Line chart showing how bootstrap standard error of the mean converges as the number of bootstrap replications increases

The bootstrap SE converges quickly: by \(B = 500\) it is already close to the analytical value. For confidence intervals, larger \(B\) (typically 2,000–10,000) is recommended for stability in the tails.

Why it works

The bootstrap is justified by the plug-in principle: replace the unknown population distribution \(F\) with the empirical distribution \(\hat{F}_n\) (which places probability \(1/n\) on each observed value).
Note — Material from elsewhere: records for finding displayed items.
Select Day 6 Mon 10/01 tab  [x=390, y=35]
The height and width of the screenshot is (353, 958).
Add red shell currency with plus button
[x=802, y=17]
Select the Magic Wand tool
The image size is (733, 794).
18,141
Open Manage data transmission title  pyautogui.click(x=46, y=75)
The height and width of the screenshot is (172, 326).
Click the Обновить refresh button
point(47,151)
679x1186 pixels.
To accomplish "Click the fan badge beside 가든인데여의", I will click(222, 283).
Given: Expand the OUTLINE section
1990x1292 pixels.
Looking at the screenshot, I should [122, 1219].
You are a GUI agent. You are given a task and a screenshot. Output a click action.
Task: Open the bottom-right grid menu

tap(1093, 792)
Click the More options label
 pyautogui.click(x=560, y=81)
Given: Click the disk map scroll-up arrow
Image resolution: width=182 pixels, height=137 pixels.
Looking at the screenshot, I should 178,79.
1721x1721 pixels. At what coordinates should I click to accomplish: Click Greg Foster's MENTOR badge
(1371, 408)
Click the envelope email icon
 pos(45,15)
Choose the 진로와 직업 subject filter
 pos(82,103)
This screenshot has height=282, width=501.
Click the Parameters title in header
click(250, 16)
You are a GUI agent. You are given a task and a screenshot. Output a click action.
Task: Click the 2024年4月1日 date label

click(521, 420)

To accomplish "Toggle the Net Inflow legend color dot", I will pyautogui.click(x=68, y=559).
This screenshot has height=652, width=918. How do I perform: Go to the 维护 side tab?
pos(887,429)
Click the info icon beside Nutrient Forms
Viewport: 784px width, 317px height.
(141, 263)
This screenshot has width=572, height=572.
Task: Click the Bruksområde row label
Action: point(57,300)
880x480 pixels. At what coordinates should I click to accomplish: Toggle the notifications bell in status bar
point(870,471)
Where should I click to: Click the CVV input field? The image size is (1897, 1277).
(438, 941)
Any functional of \(F\) (mean, variance, quantile) can then be estimated by the corresponding functional of \(\hat{F}_n\).

Resampling with replacement from the original sample is equivalent to sampling from \(\hat{F}_n\). As \(n \to \infty\), \(\hat{F}_n \to F\) (by the Glivenko-Cantelli theorem), so the bootstrap approximation improves with larger samples.

Limitations

⚠️ When the bootstrap fails or performs poorly

The bootstrap is not universally valid. It can fail when:

Small samples: \(\hat{F}_n\) is a poor approximation of \(F\) with few observations. The smoothed bootstrap (next post) partially addresses this.
Extreme quantiles: estimating the 99th percentile from \(n = 50\) observations is unreliable even with bootstrap, because the tails of \(\hat{F}_n\) are poorly estimated.
Dependent data: standard bootstrap assumes i.i.d. observations. For time series, use block bootstrap or circular block bootstrap.
Non-smooth statistics: the bootstrap can be inconsistent for statistics like the sample maximum or statistics with discontinuities.

When the bootstrap fails, parametric bootstrap (assuming a specific distributional family) is often a better alternative.

💡 How many bootstrap replications?

Standard error estimation: \(B = 200\)–\(500\) is usually sufficient.
Percentile confidence intervals: \(B = 1{,}000\)–\(2{,}000\).
BCa confidence intervals: \(B = 5{,}000\)–\(10{,}000\) for stable results.
Hypothesis testing p-values: \(B \geq 10{,}000\) for p-values near the significance threshold.

In R: boot::boot(data, statistic, R = 1000). The statistic function must accept the data and an index vector as arguments.